Lots of small seatrout caught last week. It’s possible to catch keepers when you’re catching undersized seatrout but it will takes lots of bait. The alternative to fishing with shrimp is put a DOA shrimp under a popping cork. You should get plenty of bites! Small jack crevalles and ladyfish can be found in tidal creeks close to the beach front. Redfish action is mostly large fish. Redfish numbers aren’t concentrated but good action can found if you can get these fish to bite and they don’t break off. The seatrout bite is good. Those fishing soft plastics will eliminate lots of trash fish.
Shark action continues to heat up! Lots of 30″ atlantic sharp nose can be found long sand bars as well larger sharks. Some mystery crashes that could be large black tip or spinner sharks or even giant rays or tarpon. Whatever they are they are large! Most of bait in the sounds is medium sized menhaden. Whiting are still biting but the bite has slowed dramatically. Small brown shrimp are showing up but throwing a cast net can be problematic. If you haven’t caught any shrimp in a few casts more casting could be a futile. Brown shrimp are moving it and will be more plentiful in coming days. Lots of fishermen are hitting the water with reports of good fishing. Don Adams, Adams Bait Shop reported on Saturday finding shrimp but as soon as he unloaded he had practically sold out. Donnie said he never seen anything like it. The fact that lots of folks are getting out and enjoying the resource is good. On the other hand if your day is dependent on the bait shop you might want to call ahead or dig out your cast. Recently on two separate occasions while fishing with Miss Judy a couple casts resulted in plenty of mullet.. The mullet are about 4 to 5 inches in length. A great size for fishing! Mullet are fast swimmers so loading the boat in one or two takes a little luck but it can be done. A veteran angler reports that he’s catching large roe seatrout on mud minnows. He’s releasing most of his fish. This fisherman says pay attention when you’re casting you might see thousands of tiny minnows scattering . He calls these tiny minnows “fry”. They might be immature glass minnows Whatever they are this fisherman believe seatrout are keying on this bait. Since fishing a glass minnow for the most part isn’t practical the next best bait would be a mud minnow. A down side to fishing mud minnows is the cut offs from small blue fish. That said a mud minnow is a great bait for seatrout, flounder and redfish!

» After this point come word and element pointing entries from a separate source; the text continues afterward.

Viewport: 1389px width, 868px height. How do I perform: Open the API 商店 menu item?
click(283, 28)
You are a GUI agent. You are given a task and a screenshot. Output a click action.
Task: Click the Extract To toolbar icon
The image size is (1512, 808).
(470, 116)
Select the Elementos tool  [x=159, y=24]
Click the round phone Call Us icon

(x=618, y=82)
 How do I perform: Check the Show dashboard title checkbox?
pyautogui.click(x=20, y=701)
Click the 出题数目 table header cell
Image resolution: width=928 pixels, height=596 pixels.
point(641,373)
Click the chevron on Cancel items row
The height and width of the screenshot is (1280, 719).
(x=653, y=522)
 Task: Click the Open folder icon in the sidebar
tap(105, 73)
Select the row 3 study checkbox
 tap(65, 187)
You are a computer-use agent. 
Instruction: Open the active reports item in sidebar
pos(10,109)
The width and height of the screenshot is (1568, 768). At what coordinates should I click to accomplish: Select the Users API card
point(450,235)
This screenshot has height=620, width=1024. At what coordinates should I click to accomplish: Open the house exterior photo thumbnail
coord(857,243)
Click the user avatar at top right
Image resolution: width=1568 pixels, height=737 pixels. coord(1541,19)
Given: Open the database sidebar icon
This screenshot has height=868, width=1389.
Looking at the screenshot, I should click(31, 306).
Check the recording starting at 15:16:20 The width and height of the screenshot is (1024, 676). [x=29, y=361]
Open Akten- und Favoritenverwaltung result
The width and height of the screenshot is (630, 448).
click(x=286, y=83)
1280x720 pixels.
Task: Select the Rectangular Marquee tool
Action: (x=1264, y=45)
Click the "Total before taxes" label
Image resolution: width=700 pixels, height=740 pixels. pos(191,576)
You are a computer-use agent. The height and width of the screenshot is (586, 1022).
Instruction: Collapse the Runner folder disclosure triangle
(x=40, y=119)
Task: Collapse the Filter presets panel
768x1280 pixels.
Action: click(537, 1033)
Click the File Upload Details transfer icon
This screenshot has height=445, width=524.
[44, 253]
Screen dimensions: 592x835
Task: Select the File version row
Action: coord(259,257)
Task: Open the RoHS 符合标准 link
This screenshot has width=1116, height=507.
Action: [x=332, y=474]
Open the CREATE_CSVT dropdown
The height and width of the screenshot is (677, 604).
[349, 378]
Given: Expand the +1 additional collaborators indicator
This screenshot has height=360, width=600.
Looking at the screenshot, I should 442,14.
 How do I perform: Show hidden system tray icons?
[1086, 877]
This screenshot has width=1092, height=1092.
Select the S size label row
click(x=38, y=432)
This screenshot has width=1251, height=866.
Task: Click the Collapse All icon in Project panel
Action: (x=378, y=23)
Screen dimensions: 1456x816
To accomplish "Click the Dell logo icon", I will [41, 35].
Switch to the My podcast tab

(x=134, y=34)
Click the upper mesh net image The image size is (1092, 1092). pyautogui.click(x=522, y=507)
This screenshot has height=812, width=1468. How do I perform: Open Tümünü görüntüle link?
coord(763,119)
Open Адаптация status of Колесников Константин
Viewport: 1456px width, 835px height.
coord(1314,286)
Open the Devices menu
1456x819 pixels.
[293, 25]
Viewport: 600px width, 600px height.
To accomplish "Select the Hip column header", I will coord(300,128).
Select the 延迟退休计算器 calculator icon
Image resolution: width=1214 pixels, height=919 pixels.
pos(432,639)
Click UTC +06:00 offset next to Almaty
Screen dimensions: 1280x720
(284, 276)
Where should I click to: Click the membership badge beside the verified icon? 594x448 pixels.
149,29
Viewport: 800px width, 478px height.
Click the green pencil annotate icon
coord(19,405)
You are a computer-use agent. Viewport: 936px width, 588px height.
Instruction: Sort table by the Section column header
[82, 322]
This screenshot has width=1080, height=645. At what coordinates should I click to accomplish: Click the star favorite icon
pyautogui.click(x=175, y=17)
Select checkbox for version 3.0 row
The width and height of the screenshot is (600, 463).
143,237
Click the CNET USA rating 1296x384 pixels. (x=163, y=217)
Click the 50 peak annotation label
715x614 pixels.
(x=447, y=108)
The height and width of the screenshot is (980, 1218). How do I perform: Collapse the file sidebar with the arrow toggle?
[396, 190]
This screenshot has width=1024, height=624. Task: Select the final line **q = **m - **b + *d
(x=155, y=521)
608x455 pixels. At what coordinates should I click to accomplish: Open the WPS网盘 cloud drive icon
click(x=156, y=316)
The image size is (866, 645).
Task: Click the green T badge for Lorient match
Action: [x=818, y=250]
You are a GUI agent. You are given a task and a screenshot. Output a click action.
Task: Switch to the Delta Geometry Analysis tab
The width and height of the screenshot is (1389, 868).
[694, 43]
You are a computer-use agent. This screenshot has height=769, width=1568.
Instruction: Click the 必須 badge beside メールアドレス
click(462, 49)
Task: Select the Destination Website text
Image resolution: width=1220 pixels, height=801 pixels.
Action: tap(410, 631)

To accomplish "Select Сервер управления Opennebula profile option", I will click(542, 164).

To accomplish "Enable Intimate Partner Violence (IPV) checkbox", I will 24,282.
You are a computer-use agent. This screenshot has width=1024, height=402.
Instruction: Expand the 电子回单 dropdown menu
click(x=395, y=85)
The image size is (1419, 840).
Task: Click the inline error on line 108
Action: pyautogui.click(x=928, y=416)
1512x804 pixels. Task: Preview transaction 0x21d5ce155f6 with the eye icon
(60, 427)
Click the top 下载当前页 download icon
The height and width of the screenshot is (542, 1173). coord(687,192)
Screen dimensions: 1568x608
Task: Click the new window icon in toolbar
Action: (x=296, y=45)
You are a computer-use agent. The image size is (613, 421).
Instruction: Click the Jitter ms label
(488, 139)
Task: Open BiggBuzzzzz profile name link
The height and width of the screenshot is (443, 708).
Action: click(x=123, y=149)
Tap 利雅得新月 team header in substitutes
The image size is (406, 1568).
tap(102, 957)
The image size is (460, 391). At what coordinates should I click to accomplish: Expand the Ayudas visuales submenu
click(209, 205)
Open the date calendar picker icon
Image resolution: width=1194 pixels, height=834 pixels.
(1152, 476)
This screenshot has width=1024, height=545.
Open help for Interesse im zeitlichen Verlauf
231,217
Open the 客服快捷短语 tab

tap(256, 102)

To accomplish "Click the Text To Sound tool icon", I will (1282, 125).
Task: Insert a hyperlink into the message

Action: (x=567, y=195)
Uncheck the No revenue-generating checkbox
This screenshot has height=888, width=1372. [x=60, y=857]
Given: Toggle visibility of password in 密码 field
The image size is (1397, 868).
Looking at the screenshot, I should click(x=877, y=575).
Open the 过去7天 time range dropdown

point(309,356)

With hot days the water can look cloudy due an algae bloom. The water close to the beaches looks very clean with visibility several feet maybe four or more feet. For these waters that’s very clean water. Shark bite is crazy! Like most fishing it’s all about the current finding the currents they like. In general those places with slow or no current will have less shark action. Areas with good current and structure are the best. Structure can be sand bars, gaps in the sand bars, edges of sand bars to name a few. The best bite can be achieved by moving or sliding your bait. This small movement is saying to the shark hey look at me. When a shark bite is on a fisherman can miss a fish, reel , miss again, then stop your bait practically at your boat to have a fish engulf your bait almost as if was on cue! Developing proper technique for sharks is much like seatrout just more intense! A fishermen will experience intense tugs that will be hard to replicate in years of fishing. Many will down play a shark. The thought is a serious angler would not fish for a shark. This is far from correct. The fight is about as good as could expect on light tackle. They can hurt you and your tackle. They are obliging in that if you miss one next is coming along. Electrically storms and abrupt changes in salinity can send these creatures to the depths or back to the ocean. With conservation in mind always treat these fish with respect. Handle as carefully as possible. One careless move can cost. Some fish are best not even handled. There are alpha fish. Size is not the determinant in whether to handle a fish. Sometimes if the fish is hooked deeply or it is too aggressive then cut the leader as close to the hook as possible and move on. There are certain rigs and tackle I prefer that will have to wait for another day.
As days heat up try to fish either early in the morning or late in the afternoon. Tidal creek and marshy areas can be miserably when things heat up. Add to the heat and humidity black flies and you a miserable combination. The best bet when conditions are hot and buggy is pull your anchor and turn the air conditioning. In other words crank the throttle down and get some air flowing.
Tides will be the negative range heading into the weekend. Fishermen should be able to manage. If fishing around the change of the tide, midday. Anticipate condition to hot and plan accordingly.